And the cavity 2 is internally provided with the partition wall 4 for separating the plurality of heating chips 1-1, thereby playing a good role in isolation and shielding. At least one partition wall 4 is provided in the cavity 2 to partition at least two channels for mounting different chips, wherein the chips may be the heat generating chips 1-1 or may include other chips. The partition wall 4 does not need to completely isolate the cavity 2 from two independent spaces, and mainly adds a barrier between two chips with possible signal interference, which can have the effect of prolonging the interference distance. It should be noted that it is not necessary to separate all the heat generating chips 1-1, and the heat generating chips 1-1 that are far away from each other may be separated or not separated.

The partition wall 4 protrudes in the thickness direction of the heating chip 1-1 to form a platform shape, and can conduct heat outwards from the table top 4-2, namely, can radiate heat from the table top 4-2, and when the heat dissipation device is used, a heat dissipation part, such as a heat dissipation plate 7, can be installed at the table top 4-2 to dissipate heat.
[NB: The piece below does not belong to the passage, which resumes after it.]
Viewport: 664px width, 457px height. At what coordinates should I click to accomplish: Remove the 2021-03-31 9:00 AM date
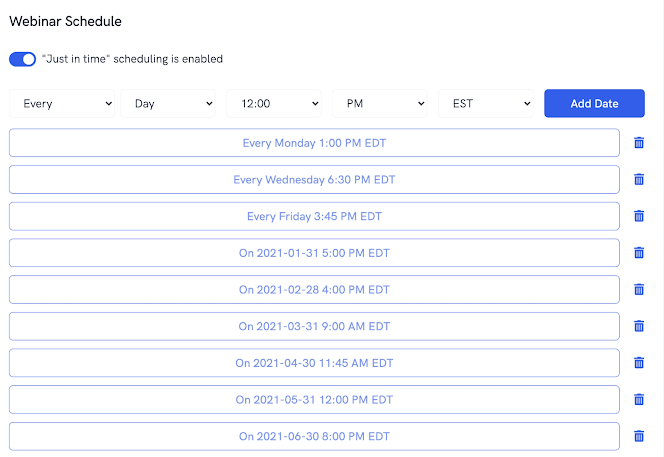639,326
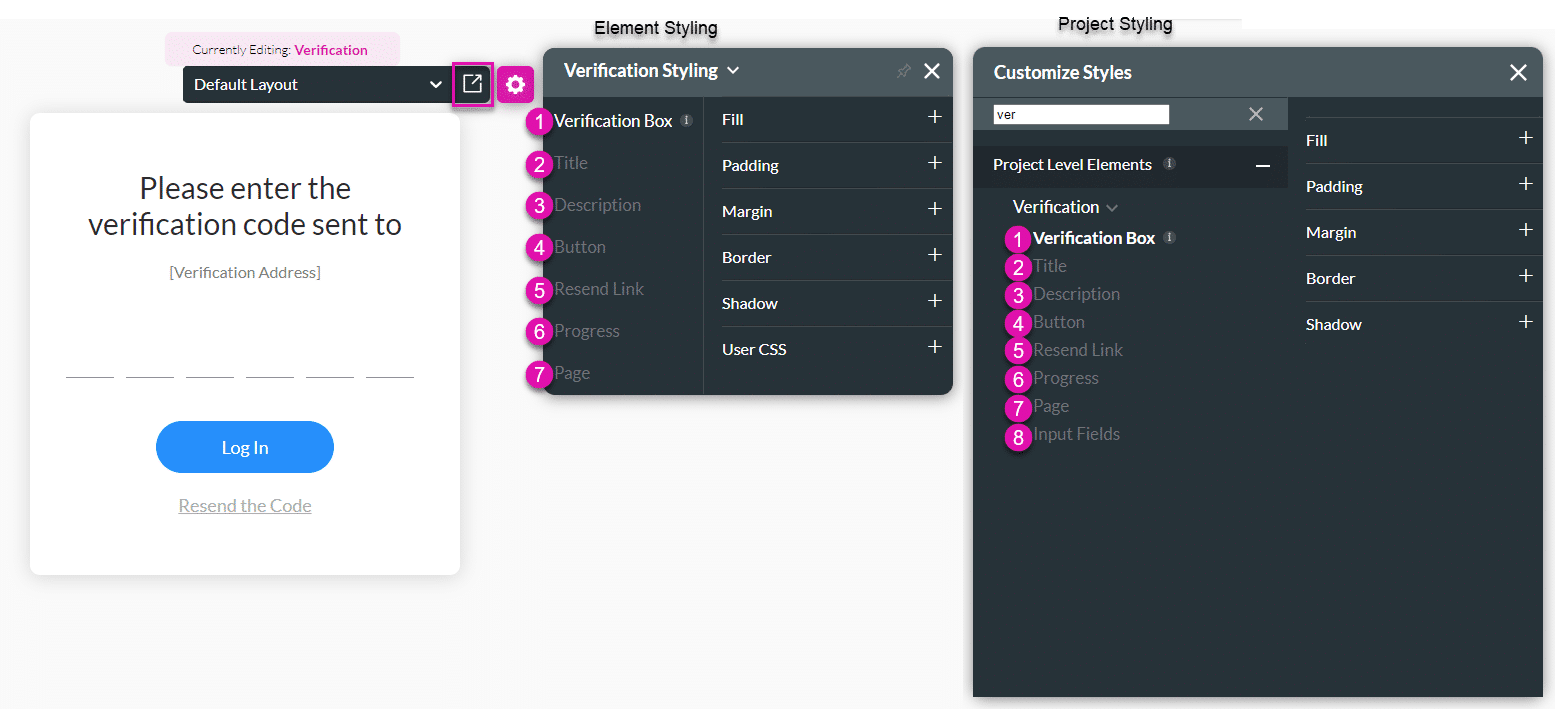Pin the Verification Styling panel
This screenshot has height=709, width=1555.
[x=903, y=71]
Wherein, the partition wall 4 needs to be arranged through in the thickness direction of the heat generating chip 1-1 because of signal isolation between the heat generating chips 1-1, that is, in the thickness direction of the heat generating chip 1-1, one part of the partition wall 4 is positioned at a first side in the thickness direction of the heat generating chip 1-1, and the other part is positioned at a second side in the thickness direction of the heat generating chip 1-1. As described above, the partition wall 4 protrudes in the thickness direction of the heat generating chip 1-1 to form the mesa 4-2, for example, the mesa 4-2 of the heat generating chip 1-1 is located at the first side of the thickness direction of the heat generating chip 1-1 for abutting against the heat dissipating member. And the root of the partition wall 4 is located at the second side of the thickness direction of the heat generating chip 1-1. So that the partition wall 4 can transfer heat of the heat generating chip 1-1 from one side in the thickness direction to the other side in the thickness direction.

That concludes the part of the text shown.